Приехали. Всегда мечтала.
— Дерьмо… — Дрюпин побледнел. — Красота. Что теперь делать?
Ночной трамвай
— Да не надо нам моркови, мы ее не едим…
— Как не едите? А салат с чесноком? Зима скоро, а у вас ни заготовок, ничего.
— Мы на зиму в Калининград хотим съездить, — сказала вдруг Лара. — Пожить там…
— Понятно, — мать громыхнула крышкой от ведра с морковью. — Понятно, все понятно, вы, значит, в путешествие отправляетесь. В теплые места…
Лара поняла, что про Калининград она зря сказала, и попыталась тут же исправить ситуацию.
— Мы ненадолго. И по делу. Виктору заказали книгу, очень интересная работа…
— А твоя работа где? — спросила мать. — Ты когда найдешь?
— Зимой обещали, — соврала Лара.
— Понятно. Зимой. Значит, зимой.
На лице у матери отразилось страдание.
— Мне хорошее место обещали, — соврала Лара. — А пока хотели отдохнуть…

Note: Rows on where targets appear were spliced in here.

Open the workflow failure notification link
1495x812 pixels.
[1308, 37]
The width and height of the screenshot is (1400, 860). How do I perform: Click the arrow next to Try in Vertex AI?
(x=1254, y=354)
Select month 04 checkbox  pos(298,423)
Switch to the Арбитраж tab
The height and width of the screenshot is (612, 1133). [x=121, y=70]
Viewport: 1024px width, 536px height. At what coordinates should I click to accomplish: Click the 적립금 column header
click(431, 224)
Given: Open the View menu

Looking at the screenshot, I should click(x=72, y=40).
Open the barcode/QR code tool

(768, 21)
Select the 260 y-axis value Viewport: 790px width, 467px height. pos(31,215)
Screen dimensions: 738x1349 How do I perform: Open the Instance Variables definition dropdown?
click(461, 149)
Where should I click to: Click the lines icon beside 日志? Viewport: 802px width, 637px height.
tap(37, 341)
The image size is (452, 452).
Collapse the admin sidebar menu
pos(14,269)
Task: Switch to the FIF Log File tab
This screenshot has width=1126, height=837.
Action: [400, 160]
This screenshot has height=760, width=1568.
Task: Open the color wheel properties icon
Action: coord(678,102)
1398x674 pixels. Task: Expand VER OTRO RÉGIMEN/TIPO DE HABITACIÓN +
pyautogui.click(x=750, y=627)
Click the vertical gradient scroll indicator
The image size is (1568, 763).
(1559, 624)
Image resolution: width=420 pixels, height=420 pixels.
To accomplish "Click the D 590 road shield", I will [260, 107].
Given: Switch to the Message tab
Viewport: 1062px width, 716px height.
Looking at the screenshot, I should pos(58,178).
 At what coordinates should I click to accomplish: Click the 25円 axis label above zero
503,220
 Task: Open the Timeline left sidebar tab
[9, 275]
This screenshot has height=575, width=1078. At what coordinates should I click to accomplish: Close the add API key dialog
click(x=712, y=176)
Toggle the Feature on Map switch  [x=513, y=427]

— Ты же говорила работать?
— Ну да, работать… — Лара почувствовала, что запуталась. — Да какая разница?
— Никакой, — мать нервно пожала плечами. — Никакой разницы. Делайте что хотите, мне то что? Твоего то вчера показывали по телевизору.
Мать ехидно усмехнулась.
— Хорош, писатель. — Мать стала зачем то доставать кастрюлю из посудного ящика, кастрюля сопротивлялась, кухня наполнилась грохотом. — Хорош! Валяется в желтой пене, все его фотографируют, все смотрят, все культурные люди, а он на ногах не стоит! Тьфу!
Лара поняла, что спорить бесполезно, будет только хуже. Надо уходить. Брать припасы и влачиться домой через дождь. Мука.
— И что же сейчас поделывает этот мастер слова?
— Работает, — ответила Лара.
Лара с печалью поглядела на сумку, из которой выглядывали крышки трехлитровых банок с солеными огурцами. До остановки почти километр, тащить банки не хотелось, и Лара стала придумывать, что неплохо бы эти огурцы оставить где нибудь под кустами. Но потом вспомнила, что мать наверняка потребует банки вернуть, потому что в этих банках она мариновала помидоры еще когда был жив отец…
Лара представила, как она станет стоять возле дороги, вытаскивать из банок рубленые патиссоны и философски раскидывать их по окрестностям, под дождем, под дождем.
— Работает он… Лежа работает?
— Почему лежа, сидя.
— Понятно. Сидя, значит, работает, работяга.
Мать принялась складывать морковь в сумку.
— Дурью мается — вот что он делает. Зачем он юридический заканчивал? Мог бы давно найти себе работу нормальную, а он все на диване лежит! Мотоцикл купил! Мотоцикл за миллион! Это хоть один нормальный человек купит себе такое? Можно было пять машин купить! А у дяди Васи его «Жигули» еле ездят, он их все ремонтирует и ремонтирует…
Лара хотела было начать ругаться, сказать, что дядя Вася придурок и сам виноват, и что когда Виктор бегал по издательствам, дядя Вася над ним глумился и всегда спрашивал при встрече: «Ну что, «Муму» сочиняется?»
Но Лара знала, чем может это закончится. Криками о том, «что мы университетов не кончали», «мы на трех работах вкалывали», ну, может быть, еще про «детки выросли, а кружку воды принести некому».
— Мотоцикл купил! — Мать отбросила морковь в сторону. — Мотоцикл! Я четвертый десяток в этой хрущобе барахтаюсь, а он…
— Значит, тебе квартиру, а дяде Васе «Жигули»?!
— Мог бы и помочь! — крикнула мать. — Дядя Вася вам сколько раз картошку подвозил…
— Один! Один раз! И дрянную — всю в фитофторе! Он привез ее потому, что свинья у него ее не жрала! И что — я ему должна быть по гроб жизни благодарна?!